Chris,
> Christopher L. Morrow wrote:
> So, for an example, if I steal ASN 8143 (already stolen so its
> mute) and I'm 'a good guy', all I want to do is run a network
> no spam/abuse eminates from it,
Question: if you are a 'good guy', why didn't you request your own legit
ASN in the first place? It's less work than finding one to hijack and
hijack it. And probably cheaper too: $500 does not pay for much of my or
your time.
excellent point
the distinction between 'good' and 'bad' was just
non-abuser/abuser. Certianly ARIN's requirements for ASN ownership are
simple enough, be multihomed and have a 'unique' routing policy. If you
need an ASN likely you are already multihomed and have a 'unique' routing
policy, eh?
> I am not advocating one or the other, and to me the rules should
> apply to both groups (all theives treated equally)... I'm just
> curious as to the general thought on this subject.

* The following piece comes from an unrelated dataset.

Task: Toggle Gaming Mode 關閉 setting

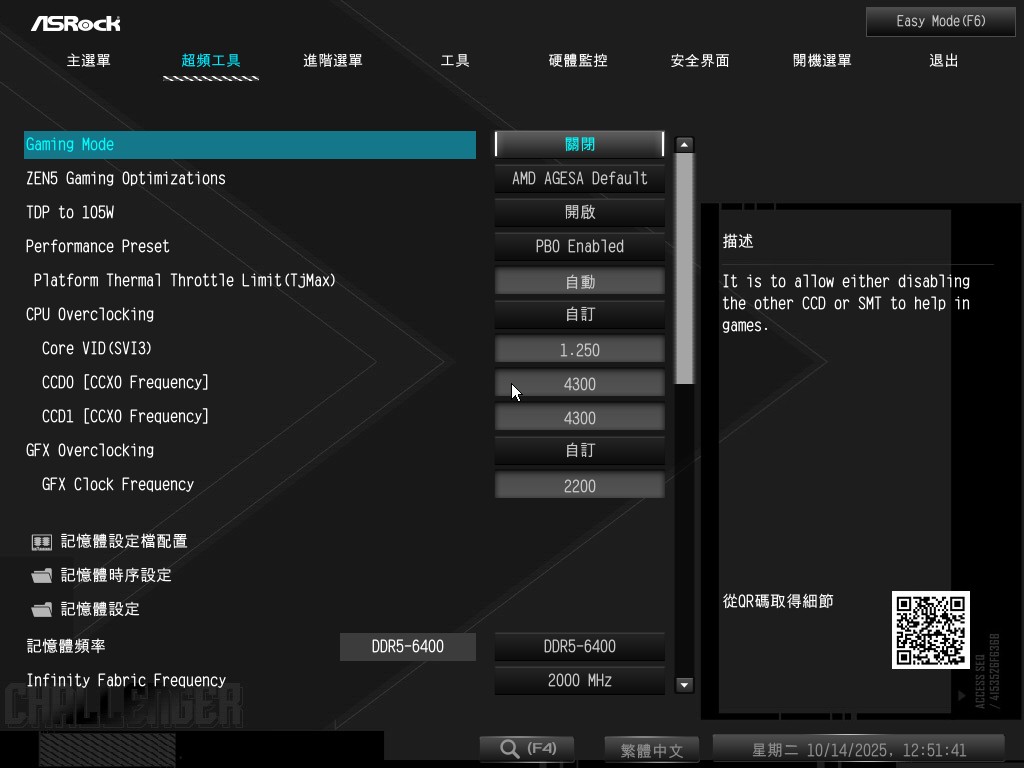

Without taking sides, does the first group really exist?
If you fuzz over the 'bad'/'good' beyond 'abuser'/'non-abuser' then
perhaps there isn't a distinction. Perhaps clarification: Someone that
sets up an ISP and hijacks ASN/ip-blocks specifically to abuse versus
someone who hijacked an ASN to avoid paperwork.
The distinction isn't necessarily for any real purpose, except as a
talking point. I've seen both groups get discussed, and only the 'abusing'
group seems to get hounded... or atleast thats what I've seen.
It's not even THAT difficult...all you have to be is multihomed _or_ have
a 'unique' routing policy.
Being multihomed by itself is trivial and plenty of justification...does
anybody have some examples of 'unique' routing policies, that require
ASNs, that don't require or imply multihoming? For example, while
anycasting is a good example of a potential use of an ASN without
requiring multihoming, it's kind of implied that they're at least
purchasing transit from multiple organizations (if not truly multihomed)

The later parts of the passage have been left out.